Reproduce the listing lines between the one holding "What do you" and the one holding "at that location.", inclusive, swapping "coordinates" for "position" and leaving everything else unchanged.

* _INPUT FOR THIS TASK_
◆ ◆ ◆ ◆ ◆

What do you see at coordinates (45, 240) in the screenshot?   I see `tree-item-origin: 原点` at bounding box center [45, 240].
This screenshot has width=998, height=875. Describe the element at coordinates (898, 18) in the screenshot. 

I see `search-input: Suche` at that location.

◆ ◆ ◆ ◆ ◆

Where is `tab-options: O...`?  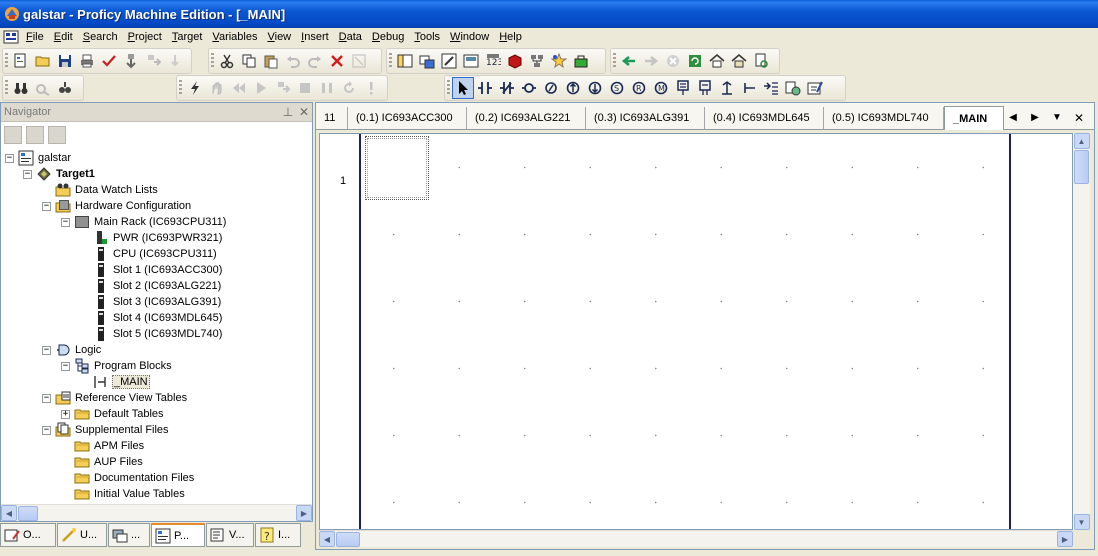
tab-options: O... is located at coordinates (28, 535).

◆ ◆ ◆ ◆ ◆

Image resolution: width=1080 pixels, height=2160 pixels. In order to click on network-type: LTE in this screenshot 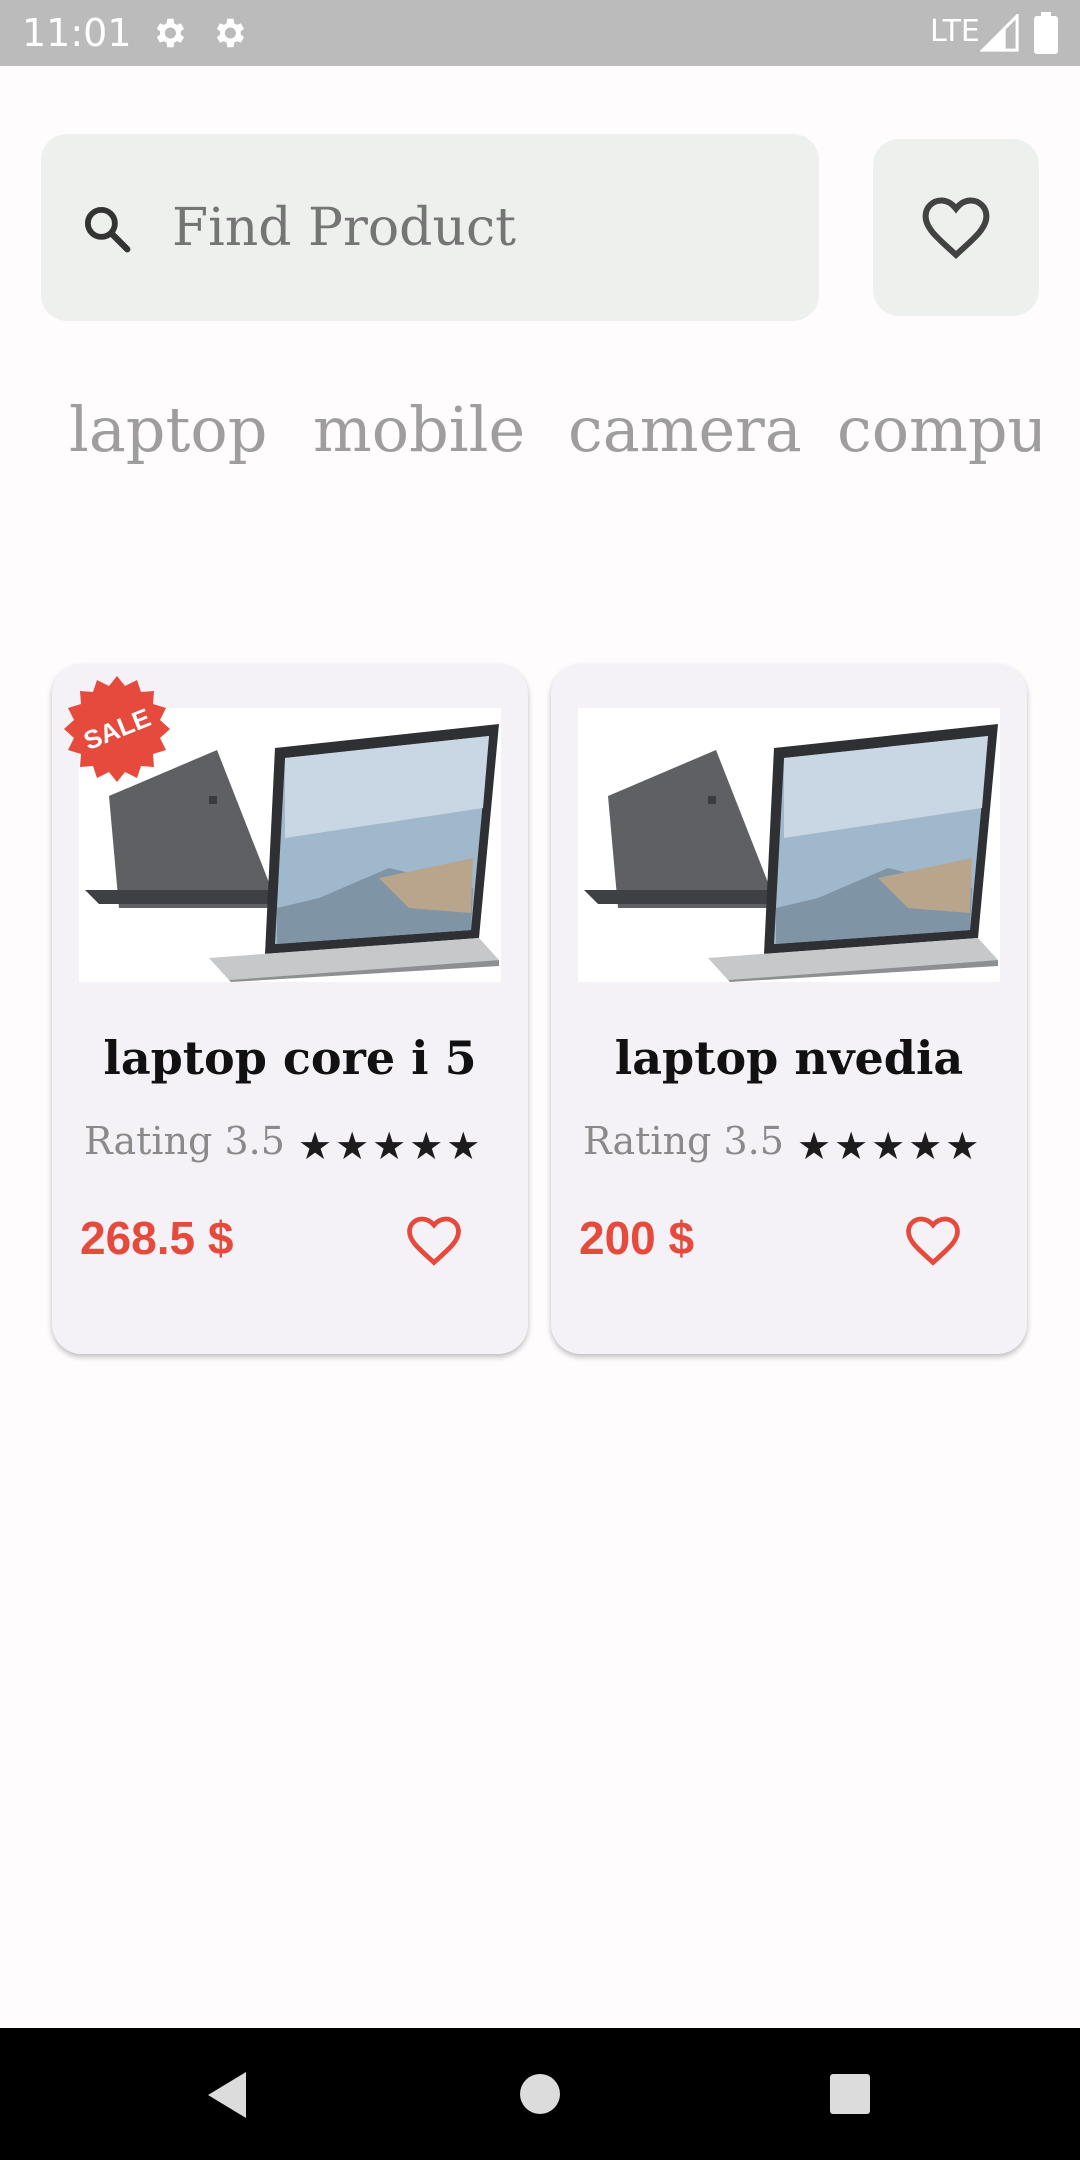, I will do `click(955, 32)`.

◆ ◆ ◆ ◆ ◆

* _TASK ANSWER_
What do you see at position (45, 240) in the screenshot?   I see `tree-item-origin: 原点` at bounding box center [45, 240].
This screenshot has width=998, height=875. Describe the element at position (898, 18) in the screenshot. 

I see `search-input: Suche` at that location.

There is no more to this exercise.